Об этом материке помнили когда-то элеаты и Платон; но цивилизованных заставил забыть о нём Аристотель; а нецивилизованным вспоминать было не о чем.
Я говорю так долго об этих давних порубежных временах потому, что стараюсь восстановить в слабой памяти атмосферу эпохи, сходную с атмосферой, которой дышал Вл. Соловьёв. Его житейский подвиг был велик потому, что среди необозримых равнин косности и пошлости пришлось ему тащиться с тяжелой ношей своей тревоги, с его «сожжённым жестокой думой лицом», как говорил А. Белый[2 - Из статьи А. Белого «Владимир Соловьёв» («Арабески». М., 1911, с. 388, 393).]. Он жил в мире Александра III, позитивизма, идеализма, обывательщины всех видов. Люди дьявольски беспомощно спали, как многие спят и сегодня; а новый мир, несмотря на всё, неудержимо плыл на нас, превращая годы, пережитые и переживаемые нами, в столетие.
Почти неуместным, неловким кажется сейчас вспоминать Вл. Соловьёва по поводу случайной годовщины. Вспоминать тома, в которых немногие строки отвечают сегодняшнему дню; но это потому, что не исполнились писания, далеко не все черты новой эры определились. Нам предстоит много неожиданного; предстоят события, ставящие крест на жизнях и миросозерцаниях дальновиднейших людей, что происходило уже в ближайшие к нам годы не однажды.
Куда же поместить нам сегодня разные знакомые лики Соловьёва, где найти для них киот? Нет такого киота, и не надо его; ибо все знакомые лики Соловьёва – личины, как ясно указывал в воспоминаниях о нем А. Белый; а я уверен, что это – лучшее, что до сих пор было сказано о Вл. Соловьёве. Соловьёв философ – личина, публицист – тоже личина, Соловьёв – славянофил, западник, церковник, поэт, мистик – личины; Соловьёв, как говорит А. Белый, был всегда «мучим несоответствием между всей своей литературно-философской деятельностью и своим сокровенным желанием ходить перед людьми». Сейчас, в наши дни, уже слишком ясно, что без некоего своеобразного «хождения перед людьми» всякая литературно-философская деятельность бесцельна и по меньшей мере мертва.
Целью моих слов была только попытка указать то место, которое для некоторых из нас занимает сегодня память о Вл. Соловьёве. Место это ещё полускрыто в тени, не освещено лучами ещё никакого дня. Это происходит потому, что не все черты нового мира определились отчетливо, что музыка его ещё заглушена, что имени он ещё не имеет, что третья сила далеко ещё не стала равнодействующей и шествие её далеко не опередило величественных шествий мира сего.
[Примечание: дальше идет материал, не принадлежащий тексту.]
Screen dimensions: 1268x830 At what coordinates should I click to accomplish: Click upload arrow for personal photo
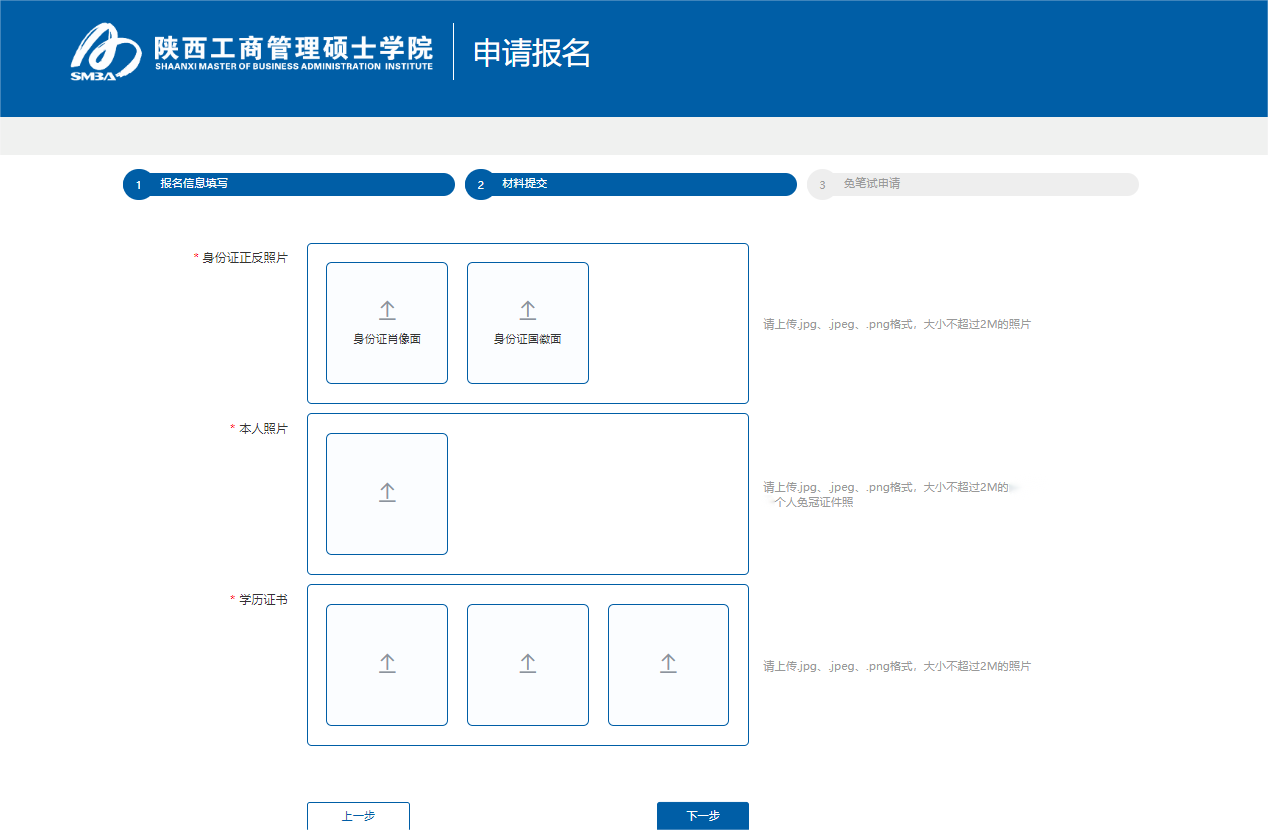pyautogui.click(x=387, y=492)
Вл. Соловьёв, которому при жизни «не было приюта меж двух враждебных станов»[3 - Из стихотворения В. Соловьёва «В стране морозных вьюг, среди седых туманов…», которое открывало все три прижизненные издания его «Стихотворений».], не нашёл этого приюта и до сих пор, ибо он был носителем какой-то части этой третьей силы, этого, несмотря ни на что, идущего на нас нового мира.
13 августа 1920
Примечания
1 Впервые – «Записки мечтателей», 1921, № 2–3. Было прочитано Блоком на вечере памяти В. С. Соловьёва в Вольной философской ассоциации 15 августа 1920 г.
2 Из статьи А. Белого «Владимир Соловьёв» («Арабески». М., 1911, с. 388, 393).
3 Из стихотворения В. Соловьёва «В стране морозных вьюг, среди седых туманов…», которое открывало все три прижизненные издания его «Стихотворений».